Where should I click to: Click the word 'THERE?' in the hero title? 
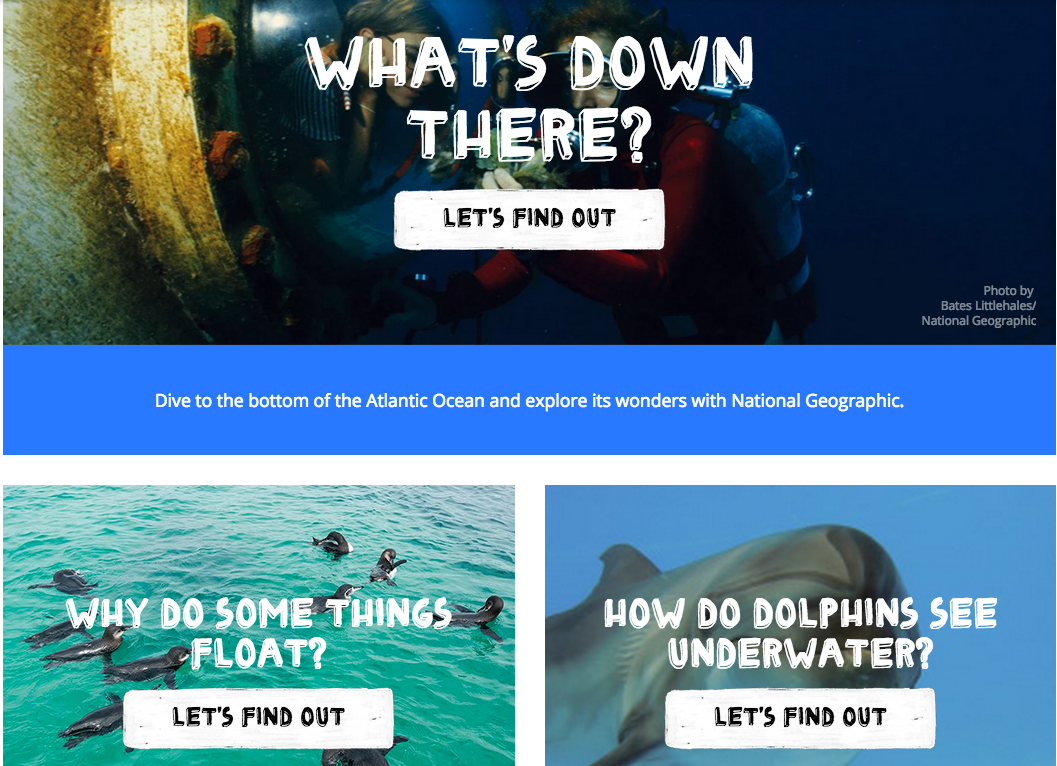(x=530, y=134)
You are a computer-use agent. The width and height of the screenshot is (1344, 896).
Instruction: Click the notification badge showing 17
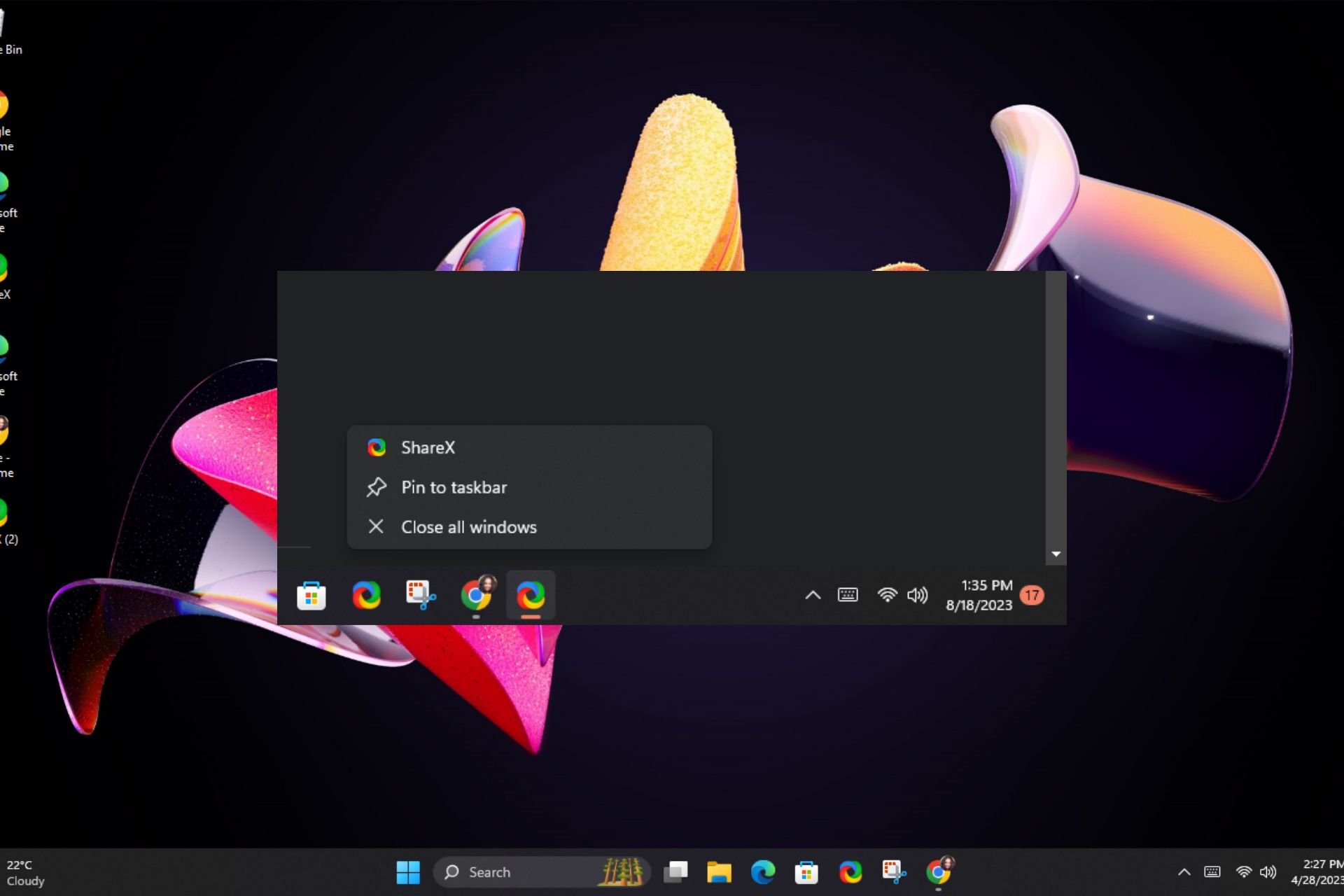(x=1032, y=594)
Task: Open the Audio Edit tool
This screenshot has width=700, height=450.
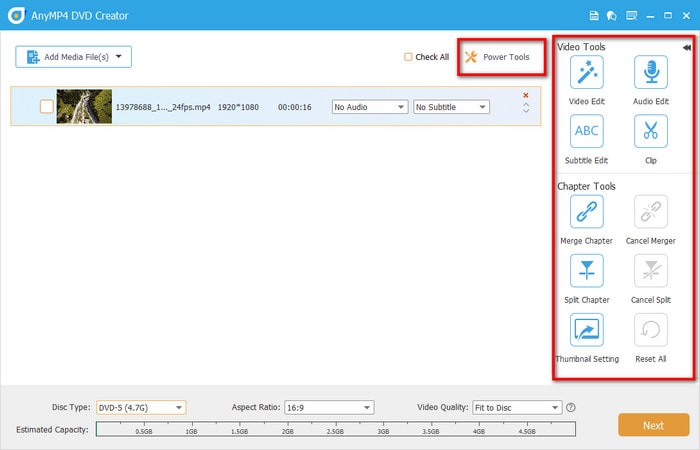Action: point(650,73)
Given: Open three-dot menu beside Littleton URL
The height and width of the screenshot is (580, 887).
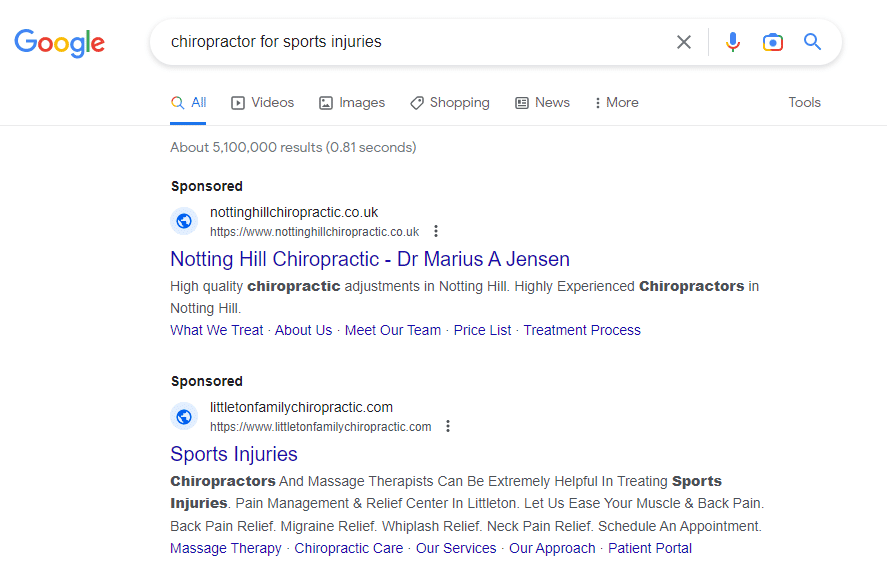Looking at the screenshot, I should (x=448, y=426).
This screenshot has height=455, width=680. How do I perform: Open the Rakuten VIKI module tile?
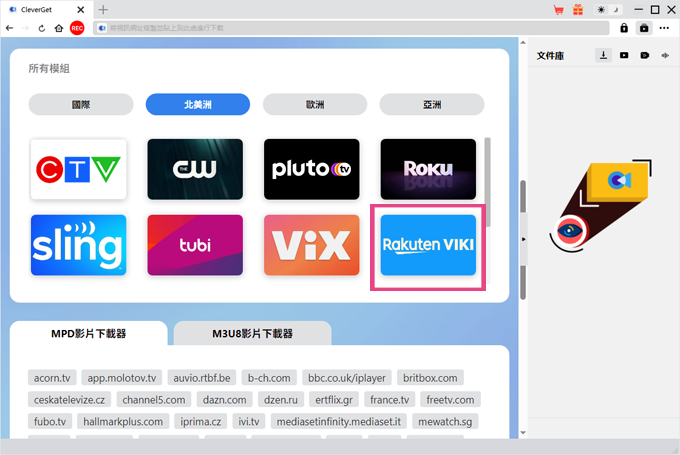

━━━━━━━━━━━━━━━━━━━━

#### Exercise description:
Everything from the line containing "Task: Open the Audio Edit tool" to the last line of the listing above must be reproduced exactly, with no pictures included.

#### Task solution:
Task: Open the Audio Edit tool
This screenshot has width=700, height=450.
Action: point(650,73)
Given: Open three-dot menu beside Littleton URL
The height and width of the screenshot is (580, 887).
Looking at the screenshot, I should (x=448, y=426).
This screenshot has height=455, width=680. How do I perform: Open the Rakuten VIKI module tile?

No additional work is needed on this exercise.